Stored records

▼▼▼

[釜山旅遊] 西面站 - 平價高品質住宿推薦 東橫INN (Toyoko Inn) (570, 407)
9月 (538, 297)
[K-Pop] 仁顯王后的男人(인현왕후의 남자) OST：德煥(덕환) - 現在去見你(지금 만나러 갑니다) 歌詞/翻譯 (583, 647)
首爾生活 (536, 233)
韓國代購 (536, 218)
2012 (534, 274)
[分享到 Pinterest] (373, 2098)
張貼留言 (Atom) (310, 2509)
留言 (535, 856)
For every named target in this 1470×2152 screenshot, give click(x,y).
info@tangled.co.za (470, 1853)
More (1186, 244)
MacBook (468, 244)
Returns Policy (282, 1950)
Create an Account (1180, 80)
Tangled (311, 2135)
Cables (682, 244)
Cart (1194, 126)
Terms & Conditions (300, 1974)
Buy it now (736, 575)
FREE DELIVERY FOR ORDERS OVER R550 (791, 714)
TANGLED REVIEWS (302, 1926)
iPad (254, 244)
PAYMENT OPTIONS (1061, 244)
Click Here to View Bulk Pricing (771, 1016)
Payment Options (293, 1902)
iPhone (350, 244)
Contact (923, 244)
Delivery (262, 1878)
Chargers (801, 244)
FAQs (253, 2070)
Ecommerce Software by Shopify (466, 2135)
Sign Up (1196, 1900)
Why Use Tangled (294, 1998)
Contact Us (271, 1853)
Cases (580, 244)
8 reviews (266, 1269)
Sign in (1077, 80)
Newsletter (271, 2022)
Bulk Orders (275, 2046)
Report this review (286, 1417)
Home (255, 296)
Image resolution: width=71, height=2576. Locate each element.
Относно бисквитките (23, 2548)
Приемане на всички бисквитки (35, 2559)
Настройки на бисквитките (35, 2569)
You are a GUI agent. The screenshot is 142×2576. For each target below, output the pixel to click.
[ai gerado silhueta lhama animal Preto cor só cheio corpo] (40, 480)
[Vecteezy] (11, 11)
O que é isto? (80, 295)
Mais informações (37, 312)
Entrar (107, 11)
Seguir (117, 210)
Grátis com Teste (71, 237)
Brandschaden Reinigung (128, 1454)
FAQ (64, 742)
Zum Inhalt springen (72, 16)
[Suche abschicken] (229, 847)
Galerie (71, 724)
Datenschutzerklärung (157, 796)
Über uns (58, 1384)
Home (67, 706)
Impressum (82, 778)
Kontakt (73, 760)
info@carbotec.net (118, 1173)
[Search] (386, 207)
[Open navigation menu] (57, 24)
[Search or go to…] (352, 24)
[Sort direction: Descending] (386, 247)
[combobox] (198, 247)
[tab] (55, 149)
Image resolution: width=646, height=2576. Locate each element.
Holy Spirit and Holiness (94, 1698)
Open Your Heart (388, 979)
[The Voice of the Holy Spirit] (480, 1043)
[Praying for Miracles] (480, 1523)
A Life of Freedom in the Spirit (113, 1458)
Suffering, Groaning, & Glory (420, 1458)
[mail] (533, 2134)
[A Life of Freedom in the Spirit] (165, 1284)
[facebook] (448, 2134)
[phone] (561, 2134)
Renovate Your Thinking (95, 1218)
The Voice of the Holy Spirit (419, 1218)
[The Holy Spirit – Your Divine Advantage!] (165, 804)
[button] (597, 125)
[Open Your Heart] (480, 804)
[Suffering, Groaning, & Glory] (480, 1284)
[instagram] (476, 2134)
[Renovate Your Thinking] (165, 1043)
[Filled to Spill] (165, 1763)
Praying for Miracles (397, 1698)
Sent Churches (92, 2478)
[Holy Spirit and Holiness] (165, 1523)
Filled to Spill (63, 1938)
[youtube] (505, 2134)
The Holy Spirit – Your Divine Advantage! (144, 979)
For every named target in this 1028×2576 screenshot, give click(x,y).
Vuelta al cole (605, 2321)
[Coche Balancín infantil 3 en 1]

▲▲▲

Lines holding "named" in the data above: copy each of them.

■ Reply to the exercise ■
For every named target in this 1470×2152 screenshot, give click(x,y).
For every named target in this 1028×2576 screenshot, give click(x,y).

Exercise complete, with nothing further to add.